Norwegian teacher, poet and writer of fiction and non-fiction (1928–2015)

Dag Skogheim (17 May 1928 - 4 December 2015) was a Norwegian teacher, poet, novelist, short story writer, biographer and non-fiction writer.

==Biography==
He was born in Sømna Municipality and grew up in the town of Brønnøysund. His parents were Halvdan Marius Pettersen Skogheim (1901–1974) and Edel Markussen (1906–1993). He attended the Elverum Teacher School and later Trondheim Teachers College prior to attending the University of Oslo. Between 1961 and 1972 he worked as a teacher in Ålesund Municipality, Rendalen Municipality and Asker Municipality.

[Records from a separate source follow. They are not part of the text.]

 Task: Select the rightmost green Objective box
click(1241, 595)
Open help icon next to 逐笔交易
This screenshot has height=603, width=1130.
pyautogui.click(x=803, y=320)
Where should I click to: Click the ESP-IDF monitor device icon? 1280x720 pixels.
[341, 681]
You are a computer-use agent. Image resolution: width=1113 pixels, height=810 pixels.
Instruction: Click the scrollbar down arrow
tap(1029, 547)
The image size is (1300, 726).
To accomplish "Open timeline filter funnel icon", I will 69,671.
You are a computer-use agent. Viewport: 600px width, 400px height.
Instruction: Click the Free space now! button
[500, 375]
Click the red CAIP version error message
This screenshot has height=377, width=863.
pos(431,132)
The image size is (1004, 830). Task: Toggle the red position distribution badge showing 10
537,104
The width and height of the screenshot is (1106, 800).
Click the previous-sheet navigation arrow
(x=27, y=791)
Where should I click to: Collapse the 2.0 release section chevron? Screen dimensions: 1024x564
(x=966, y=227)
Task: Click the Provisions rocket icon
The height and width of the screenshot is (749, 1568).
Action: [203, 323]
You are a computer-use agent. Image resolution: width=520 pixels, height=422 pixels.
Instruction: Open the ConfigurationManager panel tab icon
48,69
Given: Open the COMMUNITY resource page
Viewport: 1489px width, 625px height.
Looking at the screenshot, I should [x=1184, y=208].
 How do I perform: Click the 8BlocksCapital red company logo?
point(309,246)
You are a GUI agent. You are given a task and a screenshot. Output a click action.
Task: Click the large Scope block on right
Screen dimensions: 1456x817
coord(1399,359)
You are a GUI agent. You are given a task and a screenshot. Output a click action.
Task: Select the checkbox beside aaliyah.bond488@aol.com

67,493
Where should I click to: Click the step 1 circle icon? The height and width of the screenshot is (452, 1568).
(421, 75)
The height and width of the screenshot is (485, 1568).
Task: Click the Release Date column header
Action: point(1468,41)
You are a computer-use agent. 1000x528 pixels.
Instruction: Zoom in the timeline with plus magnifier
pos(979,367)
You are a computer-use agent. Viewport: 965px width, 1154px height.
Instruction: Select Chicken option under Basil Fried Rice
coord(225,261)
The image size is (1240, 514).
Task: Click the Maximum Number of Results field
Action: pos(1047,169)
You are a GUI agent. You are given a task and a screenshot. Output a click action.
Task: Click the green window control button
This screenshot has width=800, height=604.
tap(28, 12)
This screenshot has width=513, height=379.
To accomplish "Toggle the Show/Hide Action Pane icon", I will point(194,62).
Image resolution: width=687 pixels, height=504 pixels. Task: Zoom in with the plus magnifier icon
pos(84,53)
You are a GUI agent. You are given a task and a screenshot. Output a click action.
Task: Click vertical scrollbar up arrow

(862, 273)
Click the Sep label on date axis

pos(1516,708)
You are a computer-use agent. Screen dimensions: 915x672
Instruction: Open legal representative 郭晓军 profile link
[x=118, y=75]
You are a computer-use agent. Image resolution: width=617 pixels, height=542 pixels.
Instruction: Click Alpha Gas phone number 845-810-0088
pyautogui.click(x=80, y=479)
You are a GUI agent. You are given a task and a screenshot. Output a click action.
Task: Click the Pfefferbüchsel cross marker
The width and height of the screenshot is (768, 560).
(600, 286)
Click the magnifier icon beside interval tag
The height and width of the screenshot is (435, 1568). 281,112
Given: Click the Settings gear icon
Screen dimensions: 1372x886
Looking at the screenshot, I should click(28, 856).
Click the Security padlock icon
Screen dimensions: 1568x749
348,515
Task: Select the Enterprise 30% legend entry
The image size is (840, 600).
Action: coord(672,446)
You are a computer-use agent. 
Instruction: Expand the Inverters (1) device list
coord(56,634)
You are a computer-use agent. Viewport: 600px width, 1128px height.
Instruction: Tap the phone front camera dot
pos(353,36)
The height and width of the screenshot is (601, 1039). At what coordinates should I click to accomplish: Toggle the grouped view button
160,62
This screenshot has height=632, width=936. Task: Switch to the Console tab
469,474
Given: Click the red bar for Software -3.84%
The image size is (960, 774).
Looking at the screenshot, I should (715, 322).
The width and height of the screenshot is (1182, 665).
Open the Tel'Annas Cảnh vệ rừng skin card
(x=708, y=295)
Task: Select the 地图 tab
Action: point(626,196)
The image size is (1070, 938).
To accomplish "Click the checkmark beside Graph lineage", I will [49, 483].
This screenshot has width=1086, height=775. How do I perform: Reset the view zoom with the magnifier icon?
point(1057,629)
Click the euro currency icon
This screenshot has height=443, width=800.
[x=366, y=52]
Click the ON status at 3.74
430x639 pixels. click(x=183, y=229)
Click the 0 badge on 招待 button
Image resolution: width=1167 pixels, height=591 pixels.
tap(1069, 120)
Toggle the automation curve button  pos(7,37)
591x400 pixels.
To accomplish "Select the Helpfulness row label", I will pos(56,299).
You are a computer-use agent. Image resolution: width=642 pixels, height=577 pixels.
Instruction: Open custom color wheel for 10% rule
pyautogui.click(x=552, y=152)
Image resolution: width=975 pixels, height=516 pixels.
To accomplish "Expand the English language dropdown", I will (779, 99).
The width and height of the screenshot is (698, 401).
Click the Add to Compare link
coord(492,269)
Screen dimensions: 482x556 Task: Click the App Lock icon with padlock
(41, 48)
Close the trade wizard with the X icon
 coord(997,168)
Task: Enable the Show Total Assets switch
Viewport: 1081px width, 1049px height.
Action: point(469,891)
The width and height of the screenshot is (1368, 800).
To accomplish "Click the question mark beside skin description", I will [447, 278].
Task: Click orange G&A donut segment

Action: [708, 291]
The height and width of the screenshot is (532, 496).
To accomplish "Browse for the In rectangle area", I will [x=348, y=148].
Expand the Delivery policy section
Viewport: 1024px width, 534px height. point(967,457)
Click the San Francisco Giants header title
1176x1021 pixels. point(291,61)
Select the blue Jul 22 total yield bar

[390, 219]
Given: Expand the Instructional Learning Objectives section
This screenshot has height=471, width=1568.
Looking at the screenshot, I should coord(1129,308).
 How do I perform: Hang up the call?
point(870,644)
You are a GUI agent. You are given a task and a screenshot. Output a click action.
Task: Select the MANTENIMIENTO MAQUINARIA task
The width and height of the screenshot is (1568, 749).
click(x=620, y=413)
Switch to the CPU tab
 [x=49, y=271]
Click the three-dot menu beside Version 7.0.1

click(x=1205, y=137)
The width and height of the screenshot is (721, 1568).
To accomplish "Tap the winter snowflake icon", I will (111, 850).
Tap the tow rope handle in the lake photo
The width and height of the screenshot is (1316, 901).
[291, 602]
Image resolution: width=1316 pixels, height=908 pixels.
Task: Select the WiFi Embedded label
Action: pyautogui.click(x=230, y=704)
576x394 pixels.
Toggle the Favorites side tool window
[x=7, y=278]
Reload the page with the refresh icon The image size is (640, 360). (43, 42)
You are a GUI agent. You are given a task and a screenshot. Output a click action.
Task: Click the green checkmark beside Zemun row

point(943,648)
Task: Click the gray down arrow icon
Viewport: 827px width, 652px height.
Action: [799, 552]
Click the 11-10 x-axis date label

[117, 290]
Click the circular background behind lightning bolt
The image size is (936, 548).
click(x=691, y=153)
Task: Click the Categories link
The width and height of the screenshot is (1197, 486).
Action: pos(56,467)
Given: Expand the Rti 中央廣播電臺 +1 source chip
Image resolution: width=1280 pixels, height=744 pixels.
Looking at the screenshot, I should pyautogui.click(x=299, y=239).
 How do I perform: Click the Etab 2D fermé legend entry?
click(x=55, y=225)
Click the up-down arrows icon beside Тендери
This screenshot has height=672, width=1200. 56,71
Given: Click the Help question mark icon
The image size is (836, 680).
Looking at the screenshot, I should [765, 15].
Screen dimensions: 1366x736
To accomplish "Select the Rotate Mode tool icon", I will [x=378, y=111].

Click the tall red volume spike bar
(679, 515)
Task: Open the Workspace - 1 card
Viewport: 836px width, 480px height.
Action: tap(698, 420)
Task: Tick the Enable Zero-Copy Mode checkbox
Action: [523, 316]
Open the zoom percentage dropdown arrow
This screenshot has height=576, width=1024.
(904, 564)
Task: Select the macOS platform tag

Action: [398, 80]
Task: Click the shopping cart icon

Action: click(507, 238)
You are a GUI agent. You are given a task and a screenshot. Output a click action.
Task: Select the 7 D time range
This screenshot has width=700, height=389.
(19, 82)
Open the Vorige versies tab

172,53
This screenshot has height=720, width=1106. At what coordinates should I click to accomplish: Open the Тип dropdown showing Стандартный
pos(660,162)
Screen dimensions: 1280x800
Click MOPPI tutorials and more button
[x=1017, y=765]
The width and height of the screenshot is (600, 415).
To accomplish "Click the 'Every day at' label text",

He made his literary debut in 1970 with the poetry collection ... gagns menneske. From 1972 he worked as a full-time writer. His literary breakthrough came in 1980, with the documentary novel Sulis, the first of a four-volume chronicle about migrant railway construction workers in Northern Norway. He received the Nordland county's cultural award in 1991, and in the same year he received a lifelong government scholarship. Sanatorieliv from 2001 is a treatment of medical, social and cultural aspects of tuberculosis, partly based upon his own childhood experiences, when he spent eleven years in various sanatoriums. The book was awarded the Sverre Steen Prize from the Norwegian Historical Association in 2002.

He was also a long-time columnist for Klassekampen. He died in December 2015.